Born August 13, 1935 in Manhattan, he was raised in Brooklyn living adjacent to the Brooklyn Botanic Garden where as a child he was introduced to the excitement of laboratory research. He received an A.B. from Columbia College in 1955, an A.M. from Columbia University in 1957 and a Ph.D. in Anatomy from the Columbia University College of Physicians and Surgeons in 1961. In 1956 he married Nancy Weber. He was Associate Professor of Surgical Pathology and Director of the F. Higginson Cabot Laboratory of Electron Microscopy at the College of Physicians and Surgeons, Columbia University. In 1976 he was named Alden March Professor and Chairman of the Department of Anatomy, Albany Medical College. Among his many accolades was being named an Honorary Member of the Arthur Purdy Stout Society of Surgical Pathologists. Other honors included the Charles Heubschman Prize in Zoology, Columbia University, The Society of Sigma Xi, The Tousimis Prize in Biological Sciences and the Raymond C. Truex Distinguished Lecturer, Hahnemann University Medical College. He was Consulting and Associate Editor at The Anatomical Record and Reviewer of the Journal of Cell Biology, Experimental Eye Research, Cancer, Investigative Ophthalmology, Developmental Biology, USVA DMS Research Program, American Journal Surgical Pathology, Journal National Cancer Institute, Wiley-Liss, and the Journal Cell Science. His research including the use of nuclear tracing isotopes led him with Dr. Peter Weber in 1993 to found WR2 to promote the process and develop the necessary equipment based on their patent for alkaline hydrolysis which safely destroys all pathogens including prions that cause Mad Cow, Scrapie and Chronic Wasting Diseases. The process established by WR2 has been expanded to include ‘flameless cremation’ of human bodies, a process now available in many states throughout the US. In addition to receiving several patents Dr. Kaye had over 75 published research articles in peer reviewed journals and was co-author on several histology textbooks.

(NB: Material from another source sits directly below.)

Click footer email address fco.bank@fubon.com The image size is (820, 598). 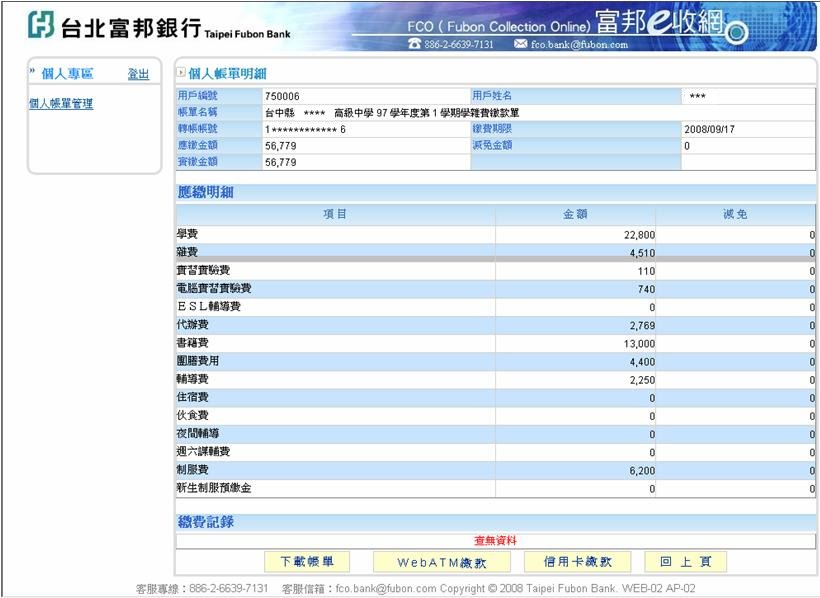click(386, 588)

He loved to tell a joke, cook for family and friends and drink a good scotch. Hobbies included woodworking and furniture refinishing, including weaving Shaker style seats and backs for chairs, which he used throughout his home. He was a lifelong baseball fan, beginning with the Brooklyn Dodgers and concluding with the Red Sox. He first visited Woods Hole at age 12 and spent summers there working at the Marine Biological Laboratory and in the kitchen of the Breakwater Hotel, where he learned to cook. Before moving to Waquoit permanently in 2014, he was a longtime summer resident, where he and his wife enjoyed racing their Beetle Cat for many years as members of the Waquoit Bay Yacht Club. Community activities included support for public libraries, public and private education and classical music.

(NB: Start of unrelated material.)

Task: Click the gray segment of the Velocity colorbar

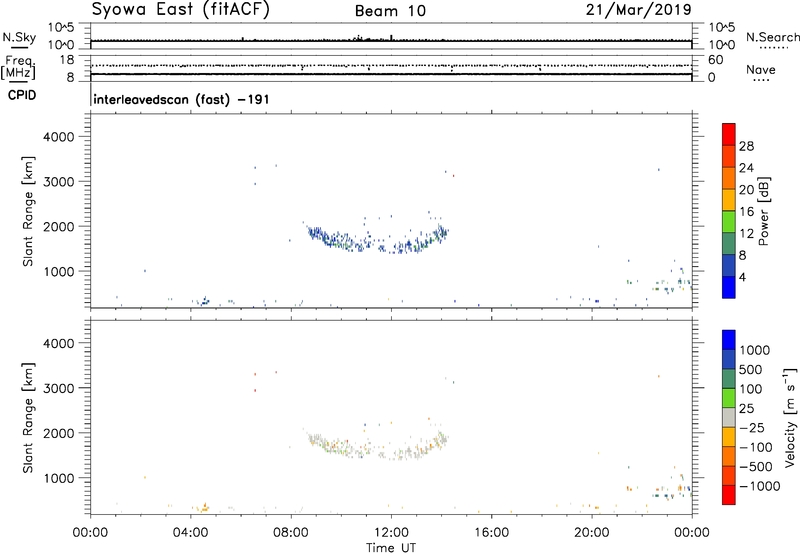Action: click(x=730, y=411)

He is survived by his wife of 62 years and daughters Jacqueline Dufresne (Keith), Vivienne West (Rick) and grandchildren Thomas West, Lucy West and Lainie Dufresne.
A memorial service will be announced at a later date. In lieu of flowers donations may be made in his memory to the Children’s Education Programs of the Brooklyn Botanic Garden (www.bbg.org/learn).